Stored items from a collection:
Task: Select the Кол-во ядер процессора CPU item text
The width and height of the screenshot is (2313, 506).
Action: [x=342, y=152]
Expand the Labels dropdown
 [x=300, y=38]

* _WHAT THE TASK REQUIRES_
Without leaving anything out, give the entries again exactly.

* _FINISHED EXERCISE_
Task: Select the Кол-во ядер процессора CPU item text
The width and height of the screenshot is (2313, 506).
Action: [x=342, y=152]
Expand the Labels dropdown
 [x=300, y=38]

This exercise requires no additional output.